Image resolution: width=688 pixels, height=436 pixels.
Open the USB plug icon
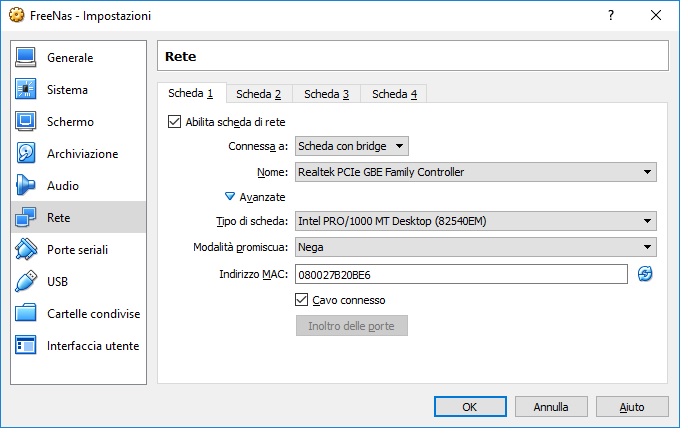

|---|

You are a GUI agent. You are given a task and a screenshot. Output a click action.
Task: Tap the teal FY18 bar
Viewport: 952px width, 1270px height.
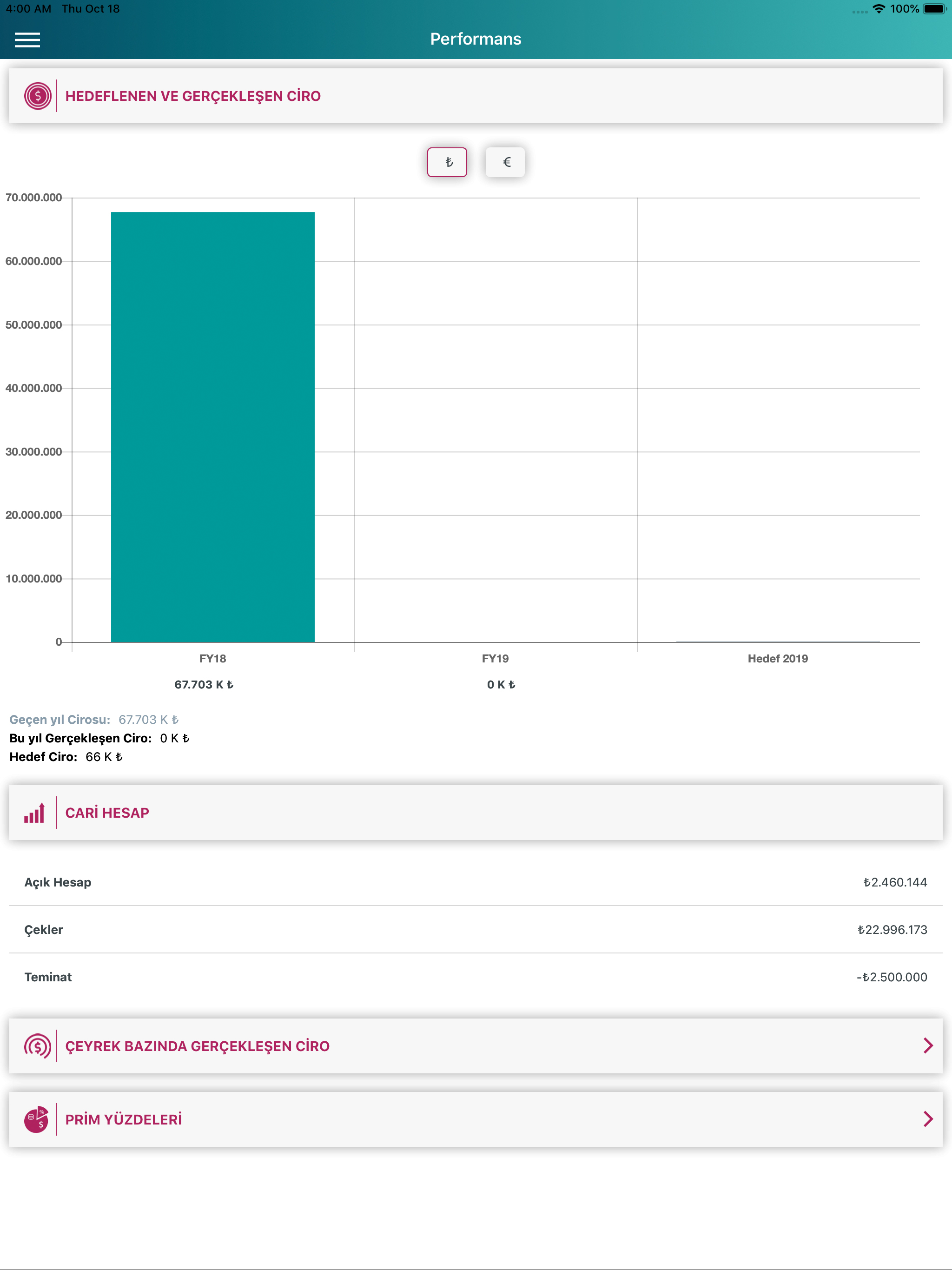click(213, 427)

|---|

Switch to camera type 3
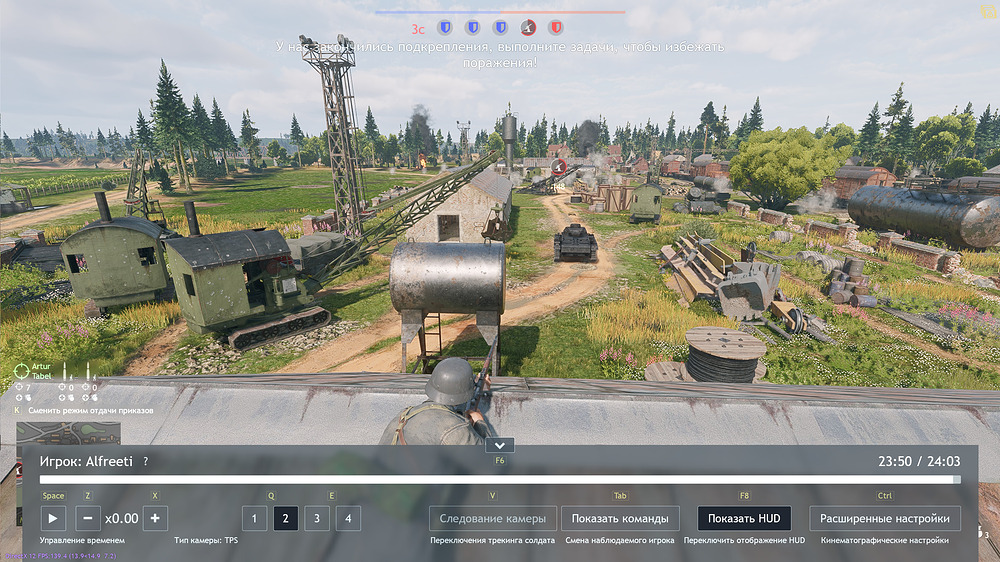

|---|

#### [Task objective]
In the material above, locate the line containing "Image resolution: width=688" and the line containing "Open the USB plug icon". Transcribe exactly those two lines and every line between them, and nothing more.

#### [Answer to this exercise]
Image resolution: width=688 pixels, height=436 pixels.
Open the USB plug icon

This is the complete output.